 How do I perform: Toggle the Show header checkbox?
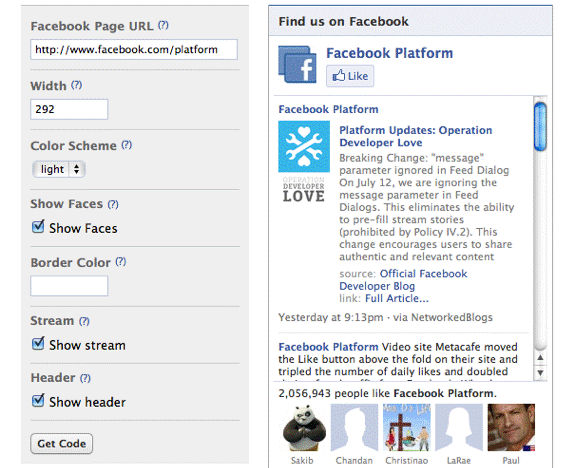pos(38,401)
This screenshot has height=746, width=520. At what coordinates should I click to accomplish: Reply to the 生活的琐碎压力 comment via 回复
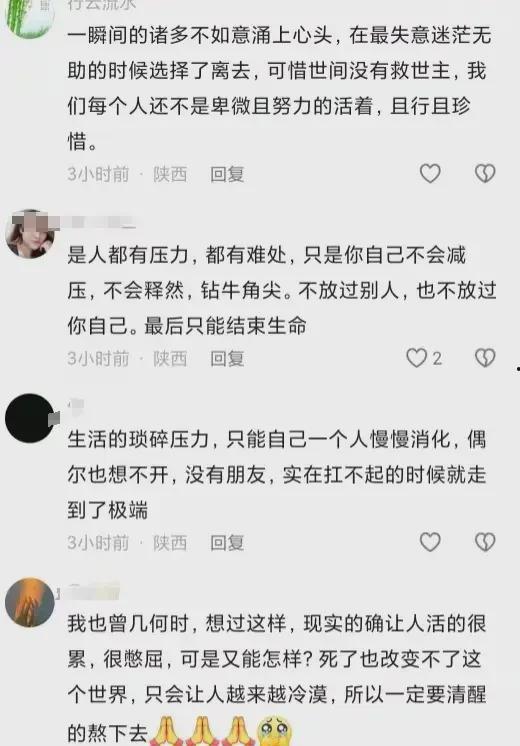coord(227,542)
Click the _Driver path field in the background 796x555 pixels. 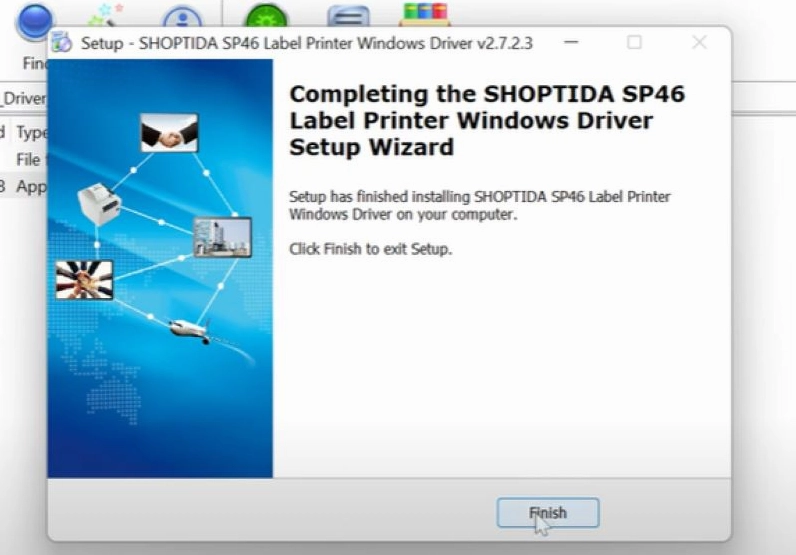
_ _ _ _ _
### Problem:
Write out all of the data again, replacing "checkbox" with "check box" and changing nothing else. Leave the pictures out.

### Exercise result:
 How do I perform: Toggle the Show header check box?
pos(38,401)
This screenshot has height=746, width=520. At what coordinates should I click to accomplish: Reply to the 生活的琐碎压力 comment via 回复
coord(227,542)
Click the _Driver path field in the background 796x555 pixels. 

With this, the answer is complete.